> Short problem
Extract every line of the rows below that contains the word "dialog" and list those lines in order.

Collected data
--- --- ---

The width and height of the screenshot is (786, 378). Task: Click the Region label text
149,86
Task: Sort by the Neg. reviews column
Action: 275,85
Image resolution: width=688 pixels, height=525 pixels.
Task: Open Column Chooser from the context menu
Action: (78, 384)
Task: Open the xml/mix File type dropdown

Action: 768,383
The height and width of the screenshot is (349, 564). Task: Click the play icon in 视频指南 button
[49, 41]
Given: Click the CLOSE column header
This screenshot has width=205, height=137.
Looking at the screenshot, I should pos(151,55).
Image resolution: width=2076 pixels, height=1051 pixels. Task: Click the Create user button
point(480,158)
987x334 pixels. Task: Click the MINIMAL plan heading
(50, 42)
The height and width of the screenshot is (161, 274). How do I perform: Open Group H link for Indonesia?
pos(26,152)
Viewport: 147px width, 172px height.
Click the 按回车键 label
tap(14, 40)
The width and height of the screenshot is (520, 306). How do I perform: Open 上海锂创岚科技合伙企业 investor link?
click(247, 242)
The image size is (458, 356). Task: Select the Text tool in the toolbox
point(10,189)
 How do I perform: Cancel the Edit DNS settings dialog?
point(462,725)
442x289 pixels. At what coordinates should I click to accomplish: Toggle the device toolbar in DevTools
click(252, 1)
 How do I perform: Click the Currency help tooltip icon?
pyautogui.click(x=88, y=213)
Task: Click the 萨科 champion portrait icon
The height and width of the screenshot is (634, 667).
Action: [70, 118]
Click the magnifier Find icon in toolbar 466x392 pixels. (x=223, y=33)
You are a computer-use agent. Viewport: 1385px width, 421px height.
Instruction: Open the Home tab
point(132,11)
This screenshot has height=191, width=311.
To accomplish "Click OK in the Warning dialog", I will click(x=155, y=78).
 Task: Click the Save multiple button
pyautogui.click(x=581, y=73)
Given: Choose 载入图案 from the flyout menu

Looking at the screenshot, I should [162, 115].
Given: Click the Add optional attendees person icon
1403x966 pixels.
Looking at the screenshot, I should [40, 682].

--- --- ---

> The answer
 How do I perform: Cancel the Edit DNS settings dialog?
To accomplish "Click OK in the Warning dialog", I will click(x=155, y=78).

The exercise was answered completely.